1940'lar: Kadınların 30'lu yıllarda makyajda kullandıkları petrol ve alkol gibi unsurlar savaş için kullanılmaya başladı. Bu sebeple 40'lı yıllarda 30'ların ve 50'lerin aksine doğallığa dönüş yaşanmaya başladı. Yinede savaş boyunca kadınlar üzüntülerini gizlemek için makyaj yapmaya teşvik edildi. 40'ların makyaj anlayışı oldukça klasik ve sofistikeydi. Yüzler kusursuz, taze ve doğal görünüyordu. Fondötenler ve pudralar cilt tonuna benzer olarak seçildi. Kaşlar kalınlaşarak oldukça doğal bir görünüme kavuştu. Göz rengine uyumlu açık farlar ve koyu maskaralar kullanıldı. Mat kırmızı rujlar tercih edildi. 1940'lar da tüm cilt ürünleri mattı, ışıltı ve parlaklık yoktu.
1950'ler: 50'lerde fondöten olarak hafif pembe bir renk tonu ve cilt tonundan daha koyu bir ton seçiliyordu. Fondötenden sonra yüzün her yerine cildin soluk bir pembe olması için krem rouge kullanılıyordu. Pembenin parlaması önemliydi. Kaş kalemlerin kullanılarak kaşlara doğala yakın ya da doğaldan daha koyu bir gölge yapılıyordu. Göz farları elbiselere ve aksesuara uyacak şekilde parlak tonlar tercih ediliyordu. Ruj olarak kırımızı pembe ve mercan tonları tercih ediliyordu. 50'lerin ideal yüz şekli ovaldi. Kare, yuvarlak ya da kalp şekline sahip kadınlar oval bir yüze sahip olmak için suratlarına koyu ve açık tonlar ile kontur hileleri yapılıyordu. 50'lerde alıklar elmacık kemikleri ortaya çıkarmak için kullanıyordu. Eyelinerın gözün dışına doğru uzanan ince uzun çizgisi 50'lerde kullanılmaya başladı.
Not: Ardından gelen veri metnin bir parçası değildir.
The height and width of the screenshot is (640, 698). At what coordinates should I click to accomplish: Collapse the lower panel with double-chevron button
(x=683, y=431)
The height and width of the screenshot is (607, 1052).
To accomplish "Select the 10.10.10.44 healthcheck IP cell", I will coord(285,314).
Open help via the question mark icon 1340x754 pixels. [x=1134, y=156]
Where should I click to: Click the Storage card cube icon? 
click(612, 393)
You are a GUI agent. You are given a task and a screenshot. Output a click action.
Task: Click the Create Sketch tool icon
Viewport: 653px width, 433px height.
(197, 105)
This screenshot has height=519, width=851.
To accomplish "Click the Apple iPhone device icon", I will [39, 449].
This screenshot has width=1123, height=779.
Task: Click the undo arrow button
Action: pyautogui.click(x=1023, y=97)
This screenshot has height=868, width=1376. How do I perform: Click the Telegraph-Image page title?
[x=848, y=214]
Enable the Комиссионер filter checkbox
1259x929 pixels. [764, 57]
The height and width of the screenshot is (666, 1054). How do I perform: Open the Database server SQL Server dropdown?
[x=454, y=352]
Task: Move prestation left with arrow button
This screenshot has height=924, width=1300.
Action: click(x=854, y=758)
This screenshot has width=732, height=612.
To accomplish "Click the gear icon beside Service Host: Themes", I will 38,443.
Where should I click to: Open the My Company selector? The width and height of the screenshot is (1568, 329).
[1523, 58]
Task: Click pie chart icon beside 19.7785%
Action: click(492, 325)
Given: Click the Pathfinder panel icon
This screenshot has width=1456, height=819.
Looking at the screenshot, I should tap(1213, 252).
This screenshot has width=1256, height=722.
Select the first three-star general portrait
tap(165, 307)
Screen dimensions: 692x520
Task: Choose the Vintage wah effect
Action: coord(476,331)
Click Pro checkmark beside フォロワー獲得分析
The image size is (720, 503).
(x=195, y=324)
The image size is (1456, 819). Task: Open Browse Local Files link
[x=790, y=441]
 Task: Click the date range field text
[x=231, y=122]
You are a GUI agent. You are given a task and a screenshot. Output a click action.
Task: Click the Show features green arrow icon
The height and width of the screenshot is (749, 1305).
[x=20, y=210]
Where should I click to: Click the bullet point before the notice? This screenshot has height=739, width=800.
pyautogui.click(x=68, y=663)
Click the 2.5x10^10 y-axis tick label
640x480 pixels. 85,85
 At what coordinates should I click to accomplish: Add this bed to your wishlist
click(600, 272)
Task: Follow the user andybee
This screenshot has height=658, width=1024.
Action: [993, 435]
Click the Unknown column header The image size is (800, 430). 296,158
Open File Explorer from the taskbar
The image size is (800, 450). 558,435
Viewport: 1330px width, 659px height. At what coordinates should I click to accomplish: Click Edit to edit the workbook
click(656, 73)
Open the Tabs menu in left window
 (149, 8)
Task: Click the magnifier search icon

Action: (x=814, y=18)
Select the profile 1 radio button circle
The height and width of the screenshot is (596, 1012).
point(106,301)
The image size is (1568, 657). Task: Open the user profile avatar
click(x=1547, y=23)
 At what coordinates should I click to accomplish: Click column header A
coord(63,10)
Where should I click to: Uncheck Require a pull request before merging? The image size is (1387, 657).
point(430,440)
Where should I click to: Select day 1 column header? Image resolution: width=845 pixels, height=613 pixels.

1960'lar: 60'lı yıllarda beyaz ten hala modaydı. Hippiler'de sadelik ön planda olmasa da gözleri ön plana çıkarmayı seviyorlardı. Renkli farlar ve göz kalemleri, yoğun kirpikler hippiler'de oldukça modaydı. Genel olarak tüm kadınlarda gözler ve göz kapakları ön plana çıkartılmak isteniyordu. Cat eye oldukça modaydı. Diğer dönemlerin aksine doğal renklerdeki rujlar tercih ediliyordu. Kontur yapılarak elmacık kemikleri ön plana çıkartılıyordu.
1970'ler: 70'ler de fark edilmeyen makyajlar moda oldu. Kirpiklerde siyah veya kahverengi maskara. Hafif sıvı fondöten veya sağlıklı ve parlak bir görünüm için inci parıltılı ya da bronz tozlar. Şeffaf dudak parlatıcısı veya açık şeftali pembesi rujlar. Hafif allık. Bazen Hafif açık mavi far kullanıldı.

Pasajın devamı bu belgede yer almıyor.